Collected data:
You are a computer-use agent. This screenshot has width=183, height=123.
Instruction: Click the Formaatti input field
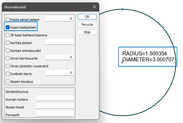click(x=55, y=113)
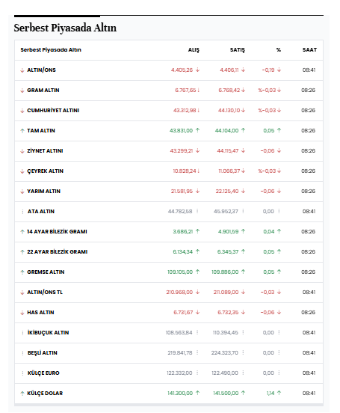Select the 22 AYAR BİLEZİK GRAMI row

[x=169, y=252]
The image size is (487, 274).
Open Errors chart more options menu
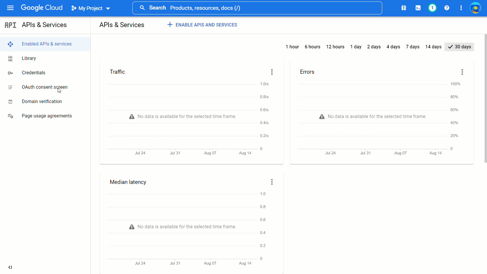click(462, 72)
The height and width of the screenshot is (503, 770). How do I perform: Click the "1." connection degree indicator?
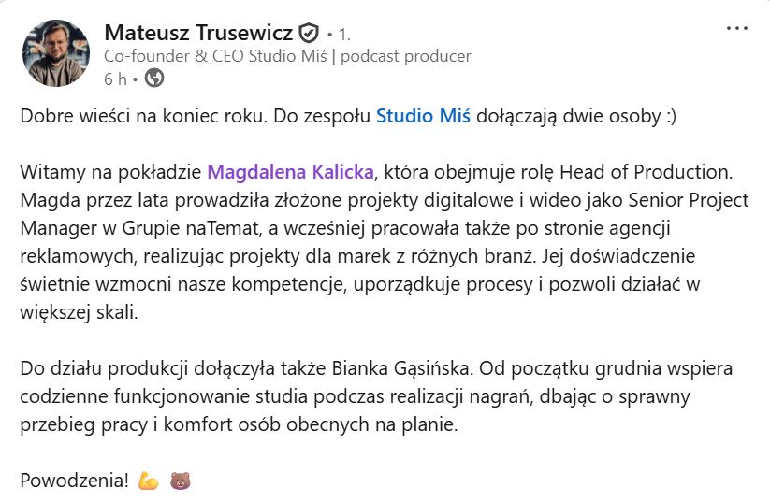[343, 36]
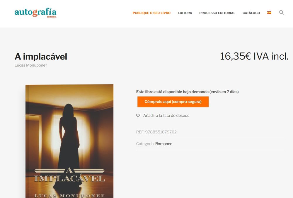
Task: Click the Autografía Editorial logo
Action: (35, 13)
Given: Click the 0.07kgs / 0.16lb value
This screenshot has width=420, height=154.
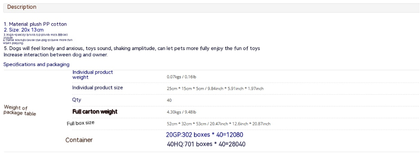Looking at the screenshot, I should (181, 77).
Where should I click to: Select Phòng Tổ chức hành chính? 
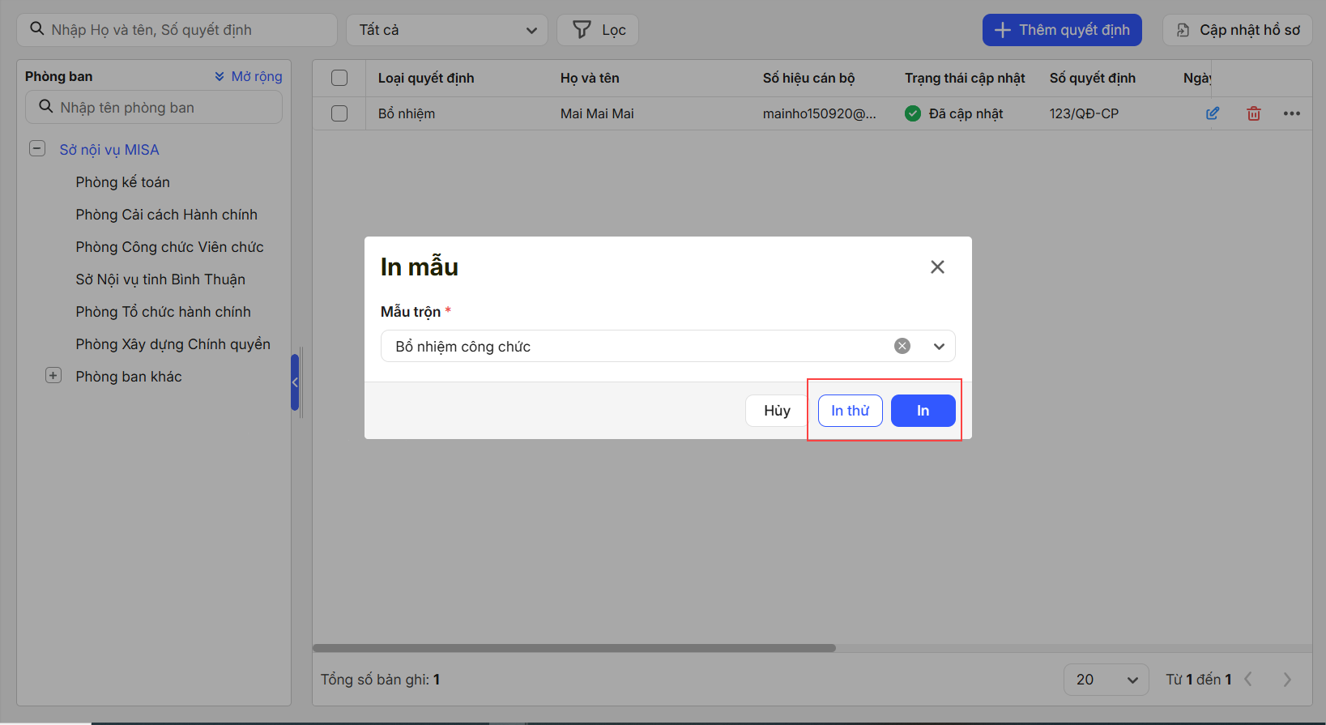point(163,312)
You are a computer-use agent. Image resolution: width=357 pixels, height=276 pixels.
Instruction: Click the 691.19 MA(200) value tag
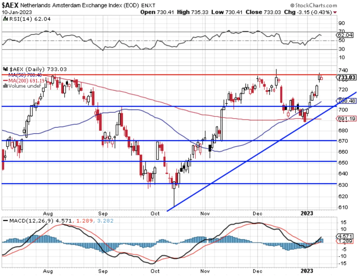[346, 119]
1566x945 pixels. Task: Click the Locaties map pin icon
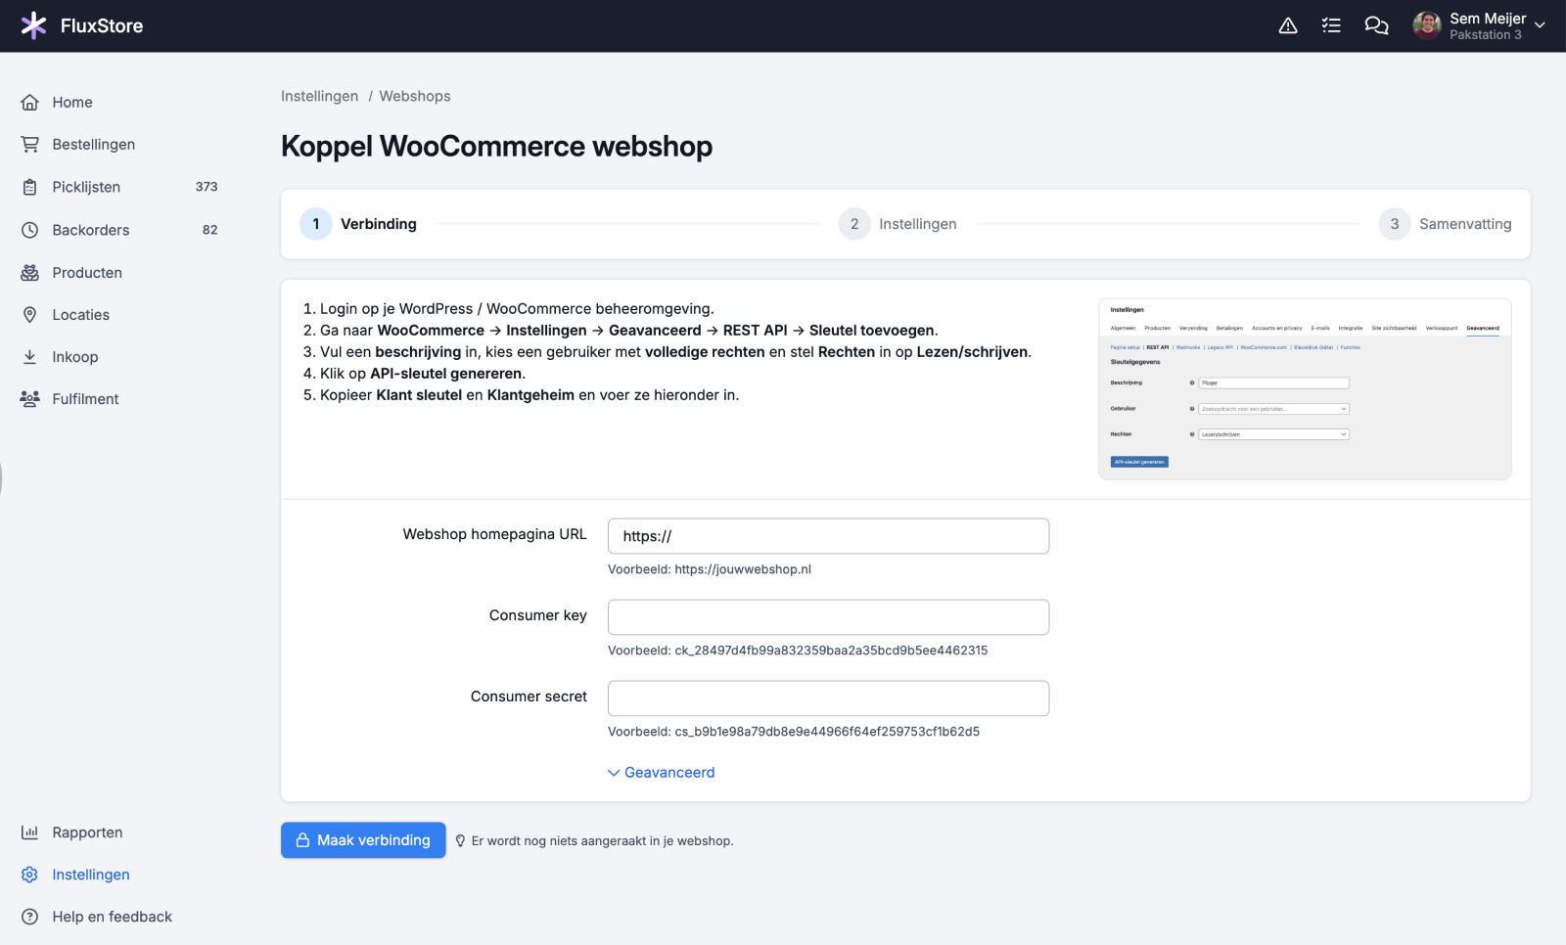pyautogui.click(x=30, y=315)
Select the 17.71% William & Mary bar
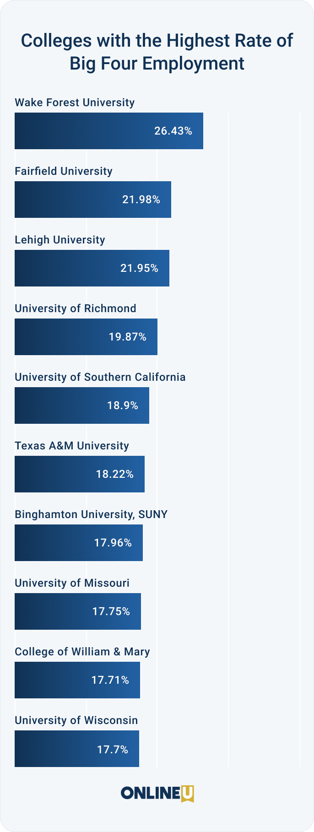 tap(77, 680)

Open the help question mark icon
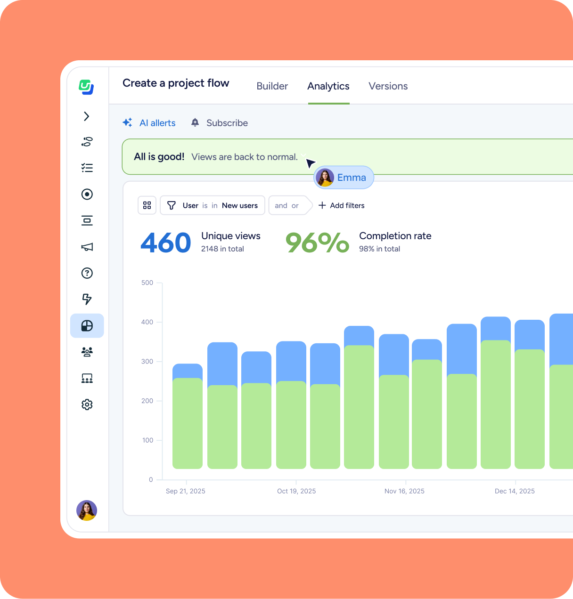(87, 273)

**WHAT YOU SHOULD DO**
Report each line of the entries where the word "agent" occurs.

**YOUR RESPONSE**
You are a computer-use agent. This screenshot has width=183, height=123.
You are a computer-use agent. Image resolution: width=357 pixels, height=276 pixels.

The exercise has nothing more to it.